The engineers behind a tiny testing system that uses magnetic bead technology to isolate and identify harmful food-borne bacteria hope to begin full-scale production soon.
Welsh instruments manufacturer Picosorb, which developed the ‘laboratory in a matchbox’ bio-diagnostic device, said a UK equipment manufacturer – which it declined to identify – plans to release the system commercially under its own name.The system, being tested in hospitals in Cardiff and Liverpool, aims to speed up the bacterial analysis process, an important factor in halting outbreaks of food poisoning before they get out of hand.

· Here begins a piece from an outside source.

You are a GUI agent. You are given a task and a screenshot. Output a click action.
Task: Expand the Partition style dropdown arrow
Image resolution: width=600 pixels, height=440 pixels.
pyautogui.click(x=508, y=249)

The small disposable cartridge binds bacteria from contaminated samples to magnetic beads, which are themselves captured by small magnets built into the system. Chemical reagents are then automatically applied, creating a luminescence that can be detected via optical electronic analysis to check for pathogens such as Campylobacter, Listeria, Salmonella and Clostridium.
The system is controlled and monitored via a standard PC equipped with custom-developed software, meaning analysis can be carried out on-site at the point of contamination.
This reduces analysis to within a working day, allowing treatment and appropriate anti-contamination measures to start immediately, said Caernarvon-based Picosorb. The minimal manual intervention needed to operate the system also reduces the risk of infection to those carrying out the analysis, it claimed.
Picosorb has just received a second round of support from venture fund Finance Wales – which also took a financial stake in the company – to develop further applications for the system. It has also received backing from national funding body NESTA.
Barry Jones, Picosorb’s sales and marketing manager, said that this will mainly focus on the potential of the company’s magnetic technology to aid the isolation and extraction of DNA samples.
According to Jones, contamination of DNA with extraneous matter is a particular problem at the point of extraction. ‘Because the instrument is self-contained, contamination is less of an issue.’